EXCERPT PROVIDED:
Camp Meeting is a trio session with bassist Christian McBride and drummer Jack DeJohnette. Both are in top form, as usual; providing not simply accompaniment but conversation.
Starting with a surprisingly accessible version of Ornette Coleman's Questions and Answers, Hornsby comes out of the chute with an interpretation focusing on the percussive and, of course, DeJohnette is up to the task.
The next cut, titled Charlie, Woody and You is credited to Hornsby and Charles Ives as co-writers. The most "out" track on the CD, the title is an obvious reference to Dizzy Gillespie's composition Woody N' You - considered the first be-bop recording when released by Coleman Hawkins and later made famous by Miles Davis on the Relaxin' LP that would follow.
The rest of the LP provides more of a mainstream groove, which in no way should be construed as denigration. Miles' Solar, Trane's Giant Steps, Monk's Straight No Chaser and three Bud Powell compositions all receive a respectful reworking that demonstrate Hornsby's inventiveness and the facility of his superb sidemen.

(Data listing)
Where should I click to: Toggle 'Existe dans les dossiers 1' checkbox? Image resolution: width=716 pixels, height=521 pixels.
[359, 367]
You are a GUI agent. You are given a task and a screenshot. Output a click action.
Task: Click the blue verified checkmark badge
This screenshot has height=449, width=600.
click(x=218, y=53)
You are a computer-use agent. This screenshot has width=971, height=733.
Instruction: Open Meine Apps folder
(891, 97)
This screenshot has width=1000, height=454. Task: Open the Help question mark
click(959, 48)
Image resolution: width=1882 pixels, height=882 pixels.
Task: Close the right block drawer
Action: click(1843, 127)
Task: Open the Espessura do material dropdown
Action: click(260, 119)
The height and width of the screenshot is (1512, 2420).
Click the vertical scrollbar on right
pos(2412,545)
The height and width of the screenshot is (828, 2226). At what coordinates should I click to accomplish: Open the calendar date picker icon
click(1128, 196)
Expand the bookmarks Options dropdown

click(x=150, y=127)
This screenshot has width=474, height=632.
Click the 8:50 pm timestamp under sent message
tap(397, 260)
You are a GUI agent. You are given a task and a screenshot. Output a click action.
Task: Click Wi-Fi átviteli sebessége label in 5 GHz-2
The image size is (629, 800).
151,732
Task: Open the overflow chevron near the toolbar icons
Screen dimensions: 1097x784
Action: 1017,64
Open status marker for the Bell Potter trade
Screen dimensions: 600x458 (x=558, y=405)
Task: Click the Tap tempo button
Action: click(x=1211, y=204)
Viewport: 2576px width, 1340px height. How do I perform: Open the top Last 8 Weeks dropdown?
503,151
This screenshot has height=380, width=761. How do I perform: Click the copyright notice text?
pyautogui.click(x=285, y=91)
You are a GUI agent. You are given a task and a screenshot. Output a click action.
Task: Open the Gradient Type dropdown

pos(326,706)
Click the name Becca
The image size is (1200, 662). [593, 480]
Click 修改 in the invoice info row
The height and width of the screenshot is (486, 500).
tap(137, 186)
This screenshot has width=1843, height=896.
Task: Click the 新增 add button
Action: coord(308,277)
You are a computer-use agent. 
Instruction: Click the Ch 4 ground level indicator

GIVEN EXERCISE 1: Rewrite the records starting at the line containing "Click 修改 in the invoice info row" and ending at the end of the records, with "invoice" changed to "billing" and everything else left unchanged.
GIVEN EXERCISE 2: Extend the review of the trio album Camp Meeting, picking up after its final sentence.

WRITTEN ANSWER 1:
Click 修改 in the billing info row
The height and width of the screenshot is (486, 500).
tap(137, 186)
This screenshot has width=1843, height=896.
Task: Click the 新增 add button
Action: coord(308,277)
You are a computer-use agent. 
Instruction: Click the Ch 4 ground level indicator

WRITTEN ANSWER 2:
The other original, Hornsby's Stacked Mary Possum holds its own among these classics and may very well become one in its own right after a generation of Berklee and Miami students learn it. Close friend and Miami alumnus Pat Metheny is credited as "De Facto Executive Producer" but the recording is self-produced by Hornsby and expertly engineered by Joe Ferla, who captures the acoustic instruments clearly and without any artificiality.
I hope Camp Meeting is the beginning of a series of recordings that will show Bruce Hornsby to be a contemporary among the major jazz artists of his generation.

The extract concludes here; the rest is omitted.